A number of major component stocks are participating in a big way. Here are four worth a look:
Apple (NASDAQ:AAPL) investors are cheering the solid reception to the iPhone 11 and its various derivatives, as well as the launch of the company’s Apple TV+ streaming service, amid an ongoing shift in focus from hardware to services as the main motivator of top-line growth.
Looking ahead, The Information is reporting that the company is aiming to release an augmented reality headset in 2022 and augmented reality glasses in 2023. Investors are being rewarded with a move to new all-time highs.
Walt Disney (DIS)
The launch of Disney’s (NYSE:DIS) Disney+ streaming service last night had good and bad elements. Bad in that that many weren’t able to access the shows and movies they wanted as the servers got overloaded.
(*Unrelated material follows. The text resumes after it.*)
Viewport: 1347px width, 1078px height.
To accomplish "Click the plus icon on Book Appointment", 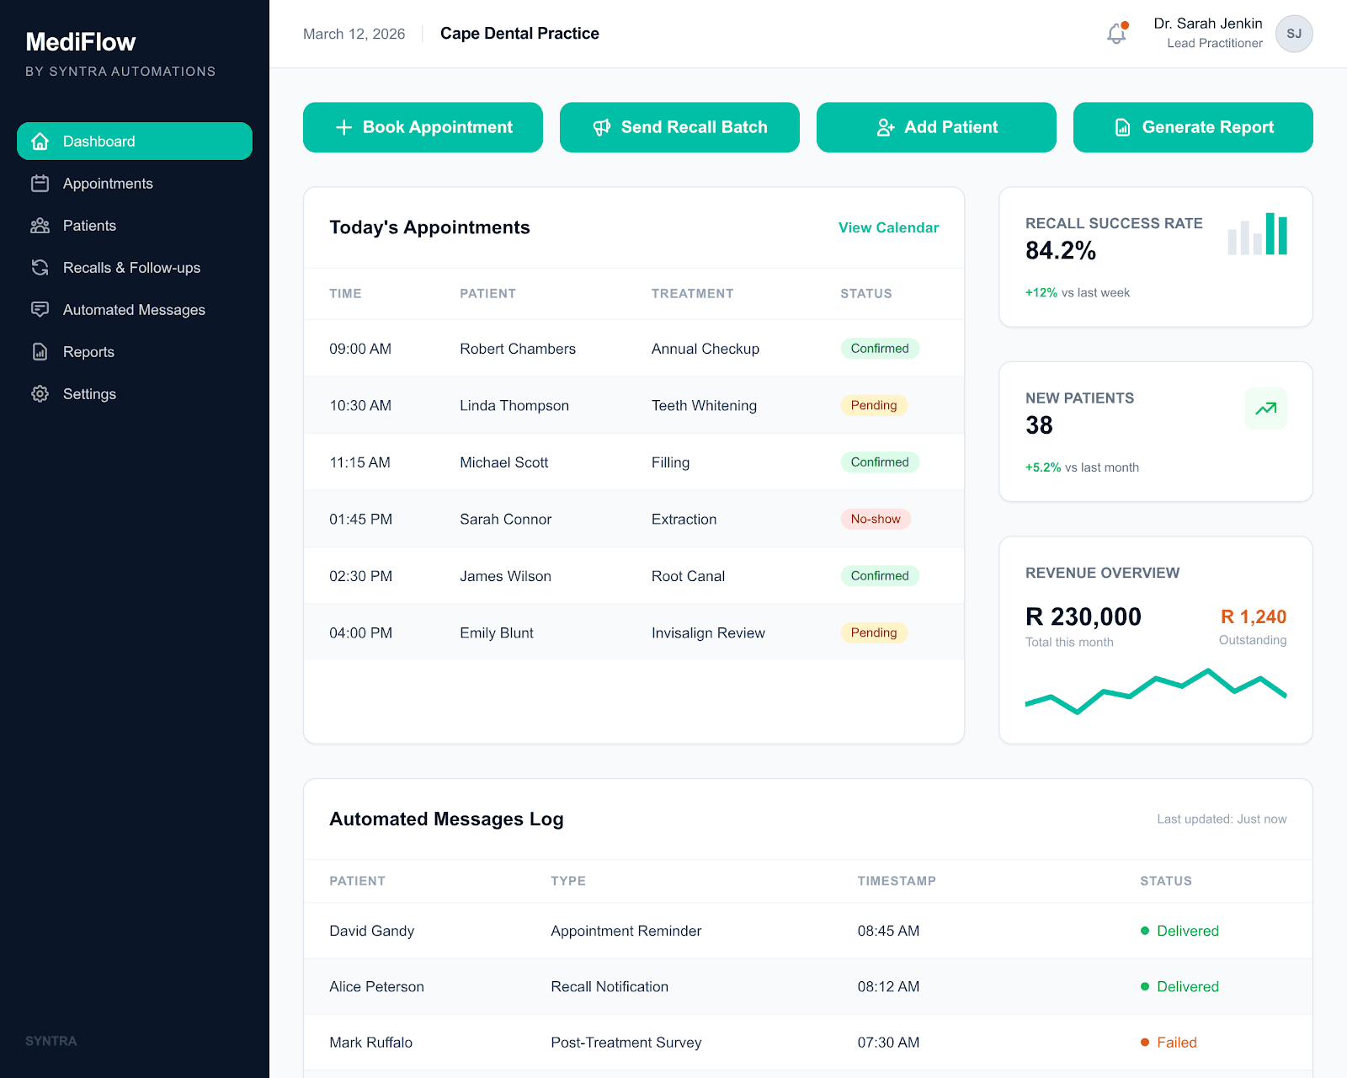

But good in that so many people were signing up to try the service, which has a relatively low cost compared to Netflix (NASDAQ:NFLX).
The company also reported better-than-expected results last week, with revenue up 34% thanks to the consolidation of Hulu.
Shares of Microsoft (NASDAQ:MSFT) are exiting a multi-month consolidation range going back to June, rising roughly 10% off of the low set in early October. The stock has been a steady eddy for years thanks to its rousing success in the cloud and ongoing dominance of the corporate IT software marketplace.
The company was also recently awarded a $10 billion cloud computing contract with the Pentagon. MSFT will next report results on Jan. 29 after the close. Analysts are looking for earnings of $1.27 per share on revenues of $35.7 billion.
United Technologies (UTX)
United Technologies (NYSE:UTX) shares are pushing up and over a two-year consolidation range, moving in on the $150-a-share level. The company is in the midst of executing on previously announced spinoffs of its non-core segments including Otis (elevators and escalators) and Carrier (HVAC).
The company has been on a roll lately, posting 10 consecutive quarters of earnings beats. It will next report on Jan. 21 before the bell. Analysts are looking for earnings of $1.84 per share on revenues of $19.3 billion.